Yes, this is seriously a blog post. How to seriously approach a woman via DM about a serious connection. As silly as it sounds, social media etiquette is a necessity in this time that we are living in. But, I am not here to talk about the fullness of that. I am here to help the fellas out with a better to approach to women online; how to approach properly and be more productive. Now when I say more productive, I am not a guru that is here to teach you how to say keywords to “lure in a woman,” or anything like that. It’s a little foolish to think women can just be categorized into pick-up lines. I am just sharing my insights, because I think enough men who are actually looking for a woman have been left on “seen” or “read” with no reply, long enough.
1.) Figure out your “why?”
I am not kidding, you need a good reason why. Now, just any reason isn’t a good reason, the reason must have an end goal. Hooking up is not an end goal, it’s a foolish goal. There are countless men online who see a woman and just because she looks good, Why do you feel like she might me be the right fit in your life, merely because she is fit? Ask yourself, why do I even want to contact this woman? What is it about her besides her looks, that pulls me in? What is attractive to me about her online presentation? This is something people looking for partners anywhere should do, before they even approach a person. In this case, if your reason is a good one, it’ll be harder to put your foot in your mouth when it does lead to a conversation. You need to set a good foundation.
2.) Know enough about who you are approaching
Don’t be a stalker, but don’t just approach a random woman you’ve been following for 5 seconds, and dive into her inbox professing your interest. As I said, you need your “why” to be a good one. How can you have a good reason “why” that proves that you’re not being shallow when you don’t have enough hint about the person. You have to get a clue my friend. Research her profile, find her likes and dislikes, common things she does, type of people she hangs out with, etc. Social media profiles tell us more about people than we think. Everyone often says, ‘Well, people only present a life online.’ Yes, they do, however even if they are lying, it’s rooted in who they are. You can identify someone’s sense of humor, views, aspirations, and many other things through the personal information they share online. It may not be to entirety, but there’s room for reliable hints.
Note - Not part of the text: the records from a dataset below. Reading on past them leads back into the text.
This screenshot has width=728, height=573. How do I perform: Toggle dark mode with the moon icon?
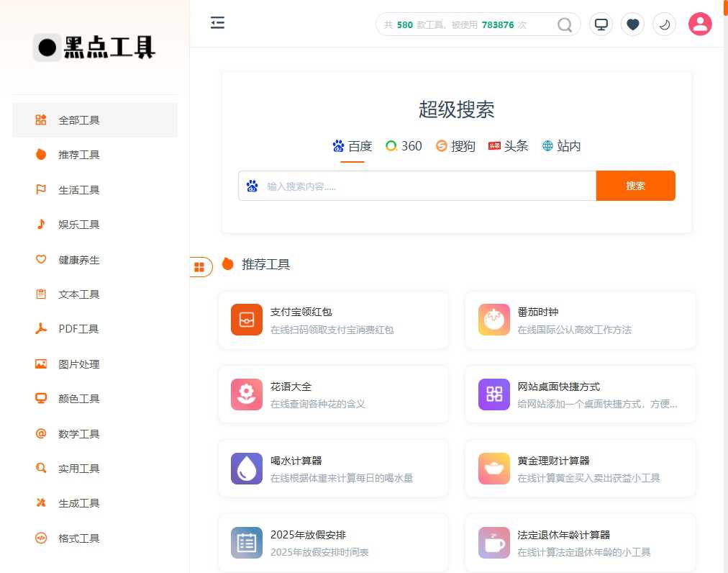(x=664, y=24)
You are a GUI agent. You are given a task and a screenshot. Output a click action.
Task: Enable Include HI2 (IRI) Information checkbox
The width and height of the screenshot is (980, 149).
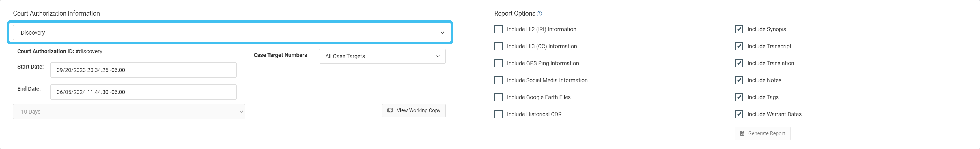click(x=498, y=29)
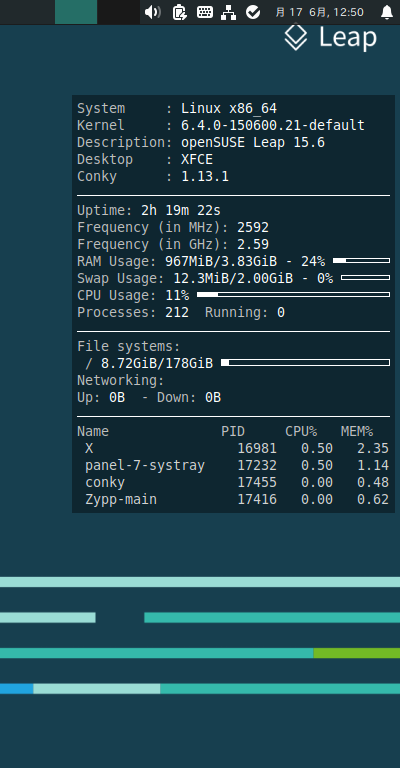400x768 pixels.
Task: Select the panel-7-systray process row
Action: tap(233, 465)
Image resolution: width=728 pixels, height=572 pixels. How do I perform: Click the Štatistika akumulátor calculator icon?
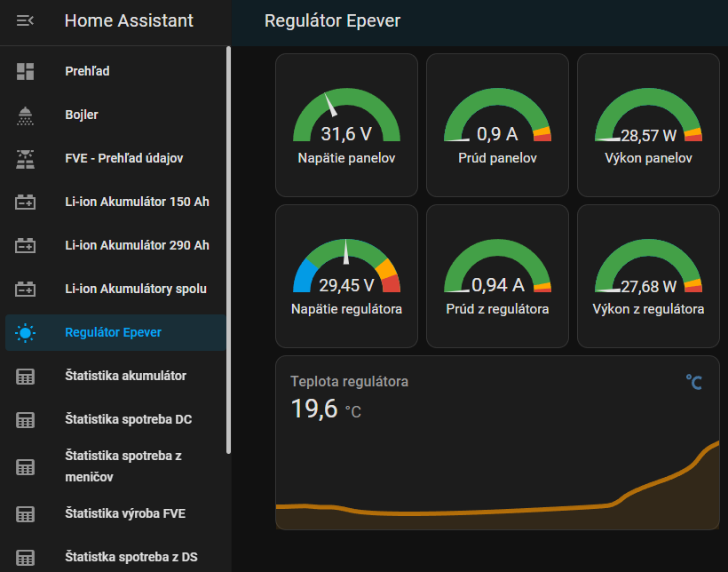pyautogui.click(x=25, y=377)
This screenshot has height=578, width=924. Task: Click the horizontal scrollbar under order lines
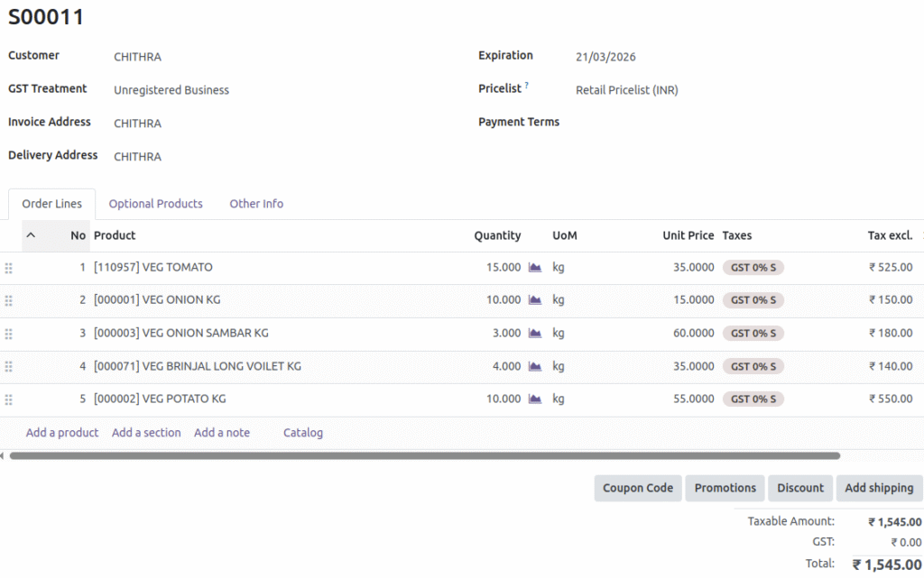(x=424, y=456)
3.) Stay away from the typical messages
The “Hey beautiful, I’d like to know you,” and other typical and sometimes corny lines, aren’t going to help you get a response. Quite often, many women see those types of messages online, especially beautiful women who trigger thirsty men’s attention. Many guys will try to prove that they are different from other men when they talk to a woman online, but tend to use the most common approaches in the book. Be authentic, be creative, be you. A simple message about why you’re approaching her can be a good pitch, as long it’s genuine. Maybe include something about HER that you recognize, that might not be easily detected. Take some educated guesses and apologize if you’re wrong. Be the different man you are trying to be, from the start.
4.) Aggressive & spammy is a turn off
Because of the lack of patience in most of us guys, and in the microwave-ready society like ours, we hate waiting for anything. Waiting on someone to reply usually frustrates us. The way guys react to this very thing, is usually what blows their chances. If she doesn’t reply quickly, don’t assume she may have missed it and build a reason why, sending her a second message after 59 seconds. I can assure you that many women aren’t waiting around to see if Mr. Right is going to slide in her DM’s. Give her time, give it a week or two if she doesn’t reply. There’s nothing wrong with sending a second message, but give the first one time to breathe. If the second doesn’t work, let it go. If you do decide to do another one, give those messages space to breathe as well, and don’t become the annoying guy who isn’t getting a clue. I would limit it to less than 4 messages. Trust me, whether she has 200k followers or 200, she sees it. People read their messages. People are on their phones all the time, so believe me, despite how much internet fame they have, they will read it. (Unless they are a busy entertainer or something)
5.) If she replies…
This is where you apply your “why.” Many men get messages back, but as I’ve mentioned before, their “why” is usually so childish, that they don’t get too far. For example, guys looking to meet her in the bedroom will betray themselves in their speech eventually. Your intent will show through conversation, especially when you’re a player, which is pathetic. Execute your “why,” let the conversation start naturally, operate within your intent, and take it slow. If you hope to build a connection with her and later become partners, this is a perfect time to start building that friendship. Keep the conversation within the DM’s long enough, and wait for her to offer her number, or find a good time to ask for it. Whatever you do, get established there.
Off to the races
Then try to do what is necessary to build with her, and see where things go…
Now, know this: you can win at this and still get the worst woman you will ever meet. At least you successfully slid in her DM’s.